Exercise goal> Count the lines below that hold "computer". Give the number without comment.

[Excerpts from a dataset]
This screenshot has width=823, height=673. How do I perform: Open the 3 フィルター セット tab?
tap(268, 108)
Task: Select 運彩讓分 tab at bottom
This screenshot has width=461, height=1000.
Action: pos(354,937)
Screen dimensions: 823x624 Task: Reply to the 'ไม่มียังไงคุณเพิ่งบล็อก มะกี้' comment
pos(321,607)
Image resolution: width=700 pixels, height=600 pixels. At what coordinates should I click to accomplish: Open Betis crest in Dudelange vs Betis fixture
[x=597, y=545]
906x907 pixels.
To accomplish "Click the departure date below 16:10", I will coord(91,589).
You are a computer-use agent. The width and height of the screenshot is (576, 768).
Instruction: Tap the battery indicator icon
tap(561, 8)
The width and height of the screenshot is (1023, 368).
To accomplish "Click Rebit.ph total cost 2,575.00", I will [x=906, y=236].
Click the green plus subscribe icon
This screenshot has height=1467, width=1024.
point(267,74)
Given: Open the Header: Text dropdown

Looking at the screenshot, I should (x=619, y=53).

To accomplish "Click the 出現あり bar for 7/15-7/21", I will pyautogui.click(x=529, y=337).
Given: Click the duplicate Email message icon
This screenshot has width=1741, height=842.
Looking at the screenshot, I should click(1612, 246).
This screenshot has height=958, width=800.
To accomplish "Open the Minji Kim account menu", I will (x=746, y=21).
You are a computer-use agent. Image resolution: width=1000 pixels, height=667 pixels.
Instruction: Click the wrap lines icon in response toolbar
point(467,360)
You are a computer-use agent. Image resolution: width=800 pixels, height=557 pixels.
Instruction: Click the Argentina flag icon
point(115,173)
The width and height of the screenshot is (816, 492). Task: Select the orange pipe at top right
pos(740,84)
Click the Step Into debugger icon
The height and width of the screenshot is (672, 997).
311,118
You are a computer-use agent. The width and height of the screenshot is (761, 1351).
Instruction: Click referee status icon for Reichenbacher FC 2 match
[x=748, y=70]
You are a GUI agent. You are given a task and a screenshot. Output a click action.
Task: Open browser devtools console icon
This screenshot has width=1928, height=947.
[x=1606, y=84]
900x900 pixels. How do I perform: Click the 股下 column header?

Finished exercise> 4